Obamacare’s Unforeseen Barriers

Last week, the Department of Health and Human Services (HHS) issued a press release announcing an interim final rule (“IFR”) to ensure “a more seamless transition” into the wonderland that is Obamacare. (The IFR is scheduled to be published on December 17; a pdf version is here.) Per HHS’s press announcement, the rule will, inter alia,

  • Requir[e] insurers to accept payment through December 31 for coverage that will begin January 1, and urging issuers to give consumers additional time to pay their first month’s premium and still have coverage beginning Jan. 1, 2014.
  • Formaliz[e] the previously announced decision giving individuals until December 23, instead of December 15, to sign up for health insurance coverage in the Marketplaces that would begin January 1.
  • Strongly encourage[e] insurers to treat out-of-network providers as in-network to ensure continuity of care for acute episodes or if the provider was listed in their plan’s provider directory as of the date of an enrollee’s enrollment.
  • Strongly encourage[e] insurers to refill prescriptions covered under previous plans during January.

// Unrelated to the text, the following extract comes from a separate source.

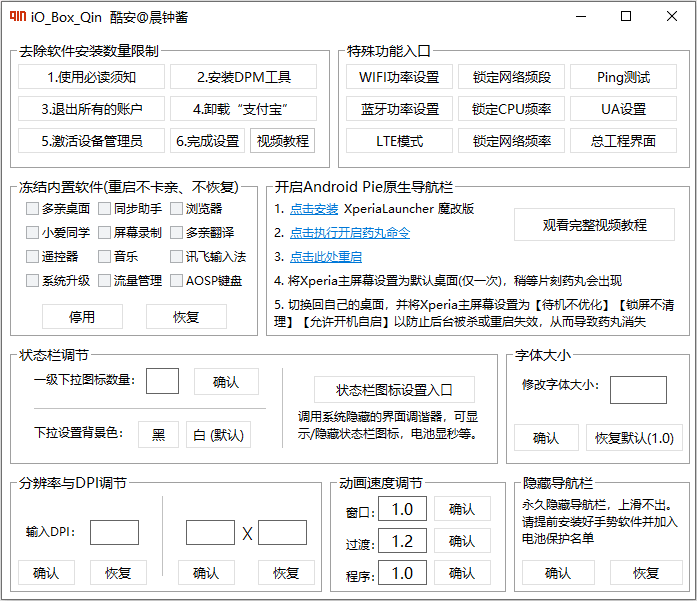Click 恢复默认(1.0) font size button
Viewport: 697px width, 601px height.
[x=634, y=438]
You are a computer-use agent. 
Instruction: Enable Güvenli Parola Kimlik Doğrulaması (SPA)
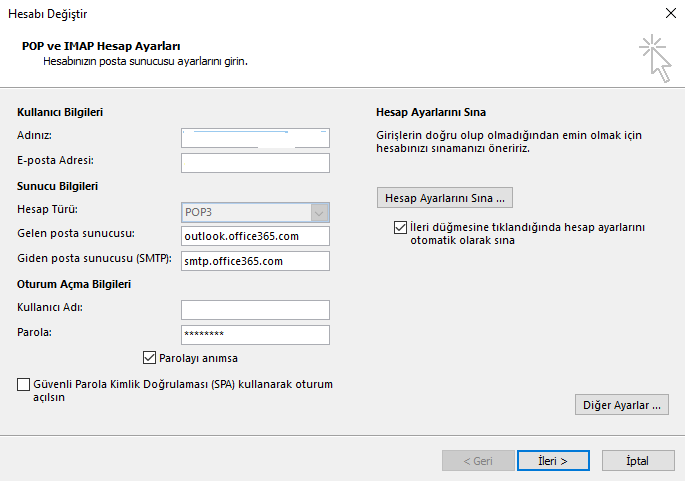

These policies apply to all “qualified health plans” (QHP) sold through an exchange. Translated into plaintext: HHS is requiring insurers to provide coverage for which consumers haven’t paid (full) premiums and is “strongly encouraging” them to provide services that aren’t covered under the policy. All to “smoothly transition to coverage that best fits [consumers’] needs.” Can they do that? I’m pretty sure the answer is “no.”

The first question is whether HHS can issue these regulations at all. I have my doubts. While I haven’t scoured the entire statute, I have found provisions to the effect that insurers need not continue coverage in the event of non-payment or fraud. See, e.g., 42 U.S.C. §300gg-42. That now seems to be inoperative for the period of “seamless transition.” Further, I haven’t found anything to suggest that insurers must cover services that aren’t specified in the policy the consumer purchased. Admittedly the IFR doesn’t say “must,” but it does warn insurers—by way of “encouragement”—that HHS is “considering factoring into the QHP renewal process, as part of the determination regarding whether making a health plan available is in the interest of qualified individuals and qualified employers, … how QHPs ensure continuity of care during transitions.” Translation: if you don’t cooperate, we’ll throw you off the exchanges.

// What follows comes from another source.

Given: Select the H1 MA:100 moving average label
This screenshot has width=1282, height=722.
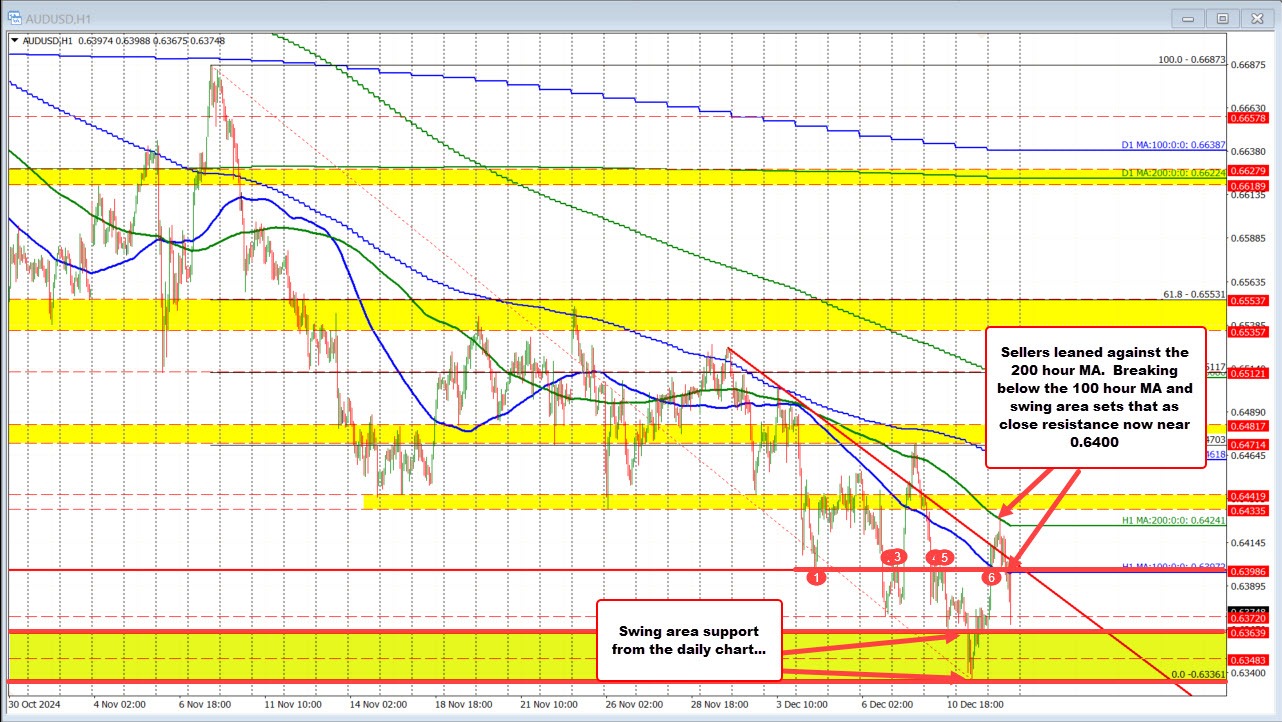Looking at the screenshot, I should tap(1176, 566).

The second question is whether HHS can issue the rule as an IFR—that is, without full notice and comment and with a 30-day delay been the issuance of the rule and its taking effect. The Secretary has general statutory authority to issue IFRs, 42 U.S.C. §300gg-92, and the APA permits the process if the agency “for good cause” finds that notice and comment procedures are “impracticable, unnecessary, or contrary to the public interest” and incorporates a statement of the finding and its reasons in the IFR. 5 U.S.C. 553(b)(B).

Courts have actually been fairly stingy in interpreting this standard, for fear that agencies might use it as an all-purpose vehicle to evade the APA. For example, an agency may not simply back itself up against a statutory deadline, yelp “impracticable!,” and make do without notice and comment. That’s pretty much what happened here, though.

“There have been unforeseen barriers to enrollment on the exchanges,” HHS explains its “good cause.” You don’t say. Further, “[t]he need to provide additional opportunities for consumers to enroll was not clear until a date by which a 30-day comment period and 30-day delay of the effective date would make it impossible to implement” the added “flexibility” for consumers and issuers.

Let’s see: the “unforeseen barriers” are principally a result of HHS’s own fantastic screw-up. And the fact that Heathcare.gov wasn’t going to work was obvious to anyone except, apparently, HHS by October 3 or 4 at the latest—which would have left plenty of time to delay implementation and to crank the necessary rules through notice and comment. Instead, the agency is simply improvising one day at a time, blowing smoke along the way.

It’s probably not worth paying much attention to this particular act of extra-legal creativity. For one thing, you won’t find a plaintiff to challenge the rule in court. For another thing, HHS isn’t remotely done. It “will consider moving the [just-extended] deadline to a later date should exceptional circumstances pose barriers to consumers enrolling on or before December 23, 2013.” The agency says it “does not expect” this. I do.